Extract gene alignments from MAF files with blocks intact

183 views

Skip to first unread message

XiaoJu Zhang

unread,

Jun 23, 2015, 3:15:07 PM6/23/15

to gen...@soe.ucsc.edu, genome...@soe.ucsc.edu

Dear UCSC Genome Browser team,

(This is probably a duplicate email, but I cannot find my previous email appearing on the mailing list)

I've been trying to figure out the methods to do an alignment extraction for days, and I hope you can help. Here is my project: I have a list of human genes (total ~ 19,000 genes), with corresponding chromosome ID and gene’s range.
#gene_symbol #chr_id #start #end
MRPL10 chr17 45898638 45910907
OR10V1 chr11 59478389 59483318
PTPN12 chr7 77165352 77271388
…
…

Now, I want to extract the alignment for each of the gene (including introns, 2000bp upstream and 2000bp downstream regions) from hg19 multiz100way maf files (http://hgdownload.soe.ucsc.edu/goldenPath/hg19/multiz100way/maf/), and eventually get the alignment as fasta format, in which each block presents 100 species’ sequences, and the blocks of output alignment should have the same coordinates with their source MAF, even for the ending blocks.

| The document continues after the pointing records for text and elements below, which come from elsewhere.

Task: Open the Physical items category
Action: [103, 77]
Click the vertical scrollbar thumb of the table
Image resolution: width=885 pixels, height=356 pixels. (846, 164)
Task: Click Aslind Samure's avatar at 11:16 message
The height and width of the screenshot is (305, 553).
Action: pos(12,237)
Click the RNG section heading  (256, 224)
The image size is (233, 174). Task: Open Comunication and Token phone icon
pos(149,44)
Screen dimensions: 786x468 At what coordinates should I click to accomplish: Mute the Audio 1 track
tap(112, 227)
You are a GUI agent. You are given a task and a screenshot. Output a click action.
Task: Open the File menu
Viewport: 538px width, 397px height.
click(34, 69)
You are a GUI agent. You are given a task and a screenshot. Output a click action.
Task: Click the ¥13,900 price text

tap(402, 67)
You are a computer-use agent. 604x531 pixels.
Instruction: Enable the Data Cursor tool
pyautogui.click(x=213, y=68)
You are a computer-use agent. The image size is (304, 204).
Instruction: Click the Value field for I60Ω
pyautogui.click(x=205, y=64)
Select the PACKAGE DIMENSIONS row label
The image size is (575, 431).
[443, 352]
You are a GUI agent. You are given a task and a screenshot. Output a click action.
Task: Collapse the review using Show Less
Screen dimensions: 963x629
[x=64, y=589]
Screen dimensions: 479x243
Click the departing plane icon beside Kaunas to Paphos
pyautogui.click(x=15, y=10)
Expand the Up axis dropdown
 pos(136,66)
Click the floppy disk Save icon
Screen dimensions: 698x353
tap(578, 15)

After some research on the mailing list, I found a couple of very useful instructions:
https://groups.google.com/a/soe.ucsc.edu/d/msg/genome/F_YjGiYMcDY/1Sk_3yxRVxcJ suggesting using a tool named "mafsInRegion"; and another discussion from https://groups.google.com/a/soe.ucsc.edu/d/msg/genome/GJ7iKzJ2e0k/oBdKkalta5cJ mentioned a faster way to do that, which need a sorted .bed input file.

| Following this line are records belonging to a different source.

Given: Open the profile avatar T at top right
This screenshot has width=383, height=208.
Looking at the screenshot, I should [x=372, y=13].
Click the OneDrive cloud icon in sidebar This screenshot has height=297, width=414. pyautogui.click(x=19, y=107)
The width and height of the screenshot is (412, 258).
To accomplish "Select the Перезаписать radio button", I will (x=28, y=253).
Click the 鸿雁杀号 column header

However, I am still have some questions.

The tool mafsInRegion seems not work for my purpose since what my alignment extraction needs the start matches the alignment block’s start. In other words, take “MRPL10 chr17 45898638 45910907” for example, if the block covers the gene range’s start position 45898638 is 45898000, what it need is to take 45898000 as start, and keep the whole alignment fragment intact, and same with the end. In this case, what will be the best tool to do so?
I assume the output from the extraction will be in maf format, and my goal is to have the final result in a 100 species all present fatsta format. I tried galaxy server for some test, and it works fine, but what will be the best solution to convert the maf into fasta locally? A command line tool will be preferred.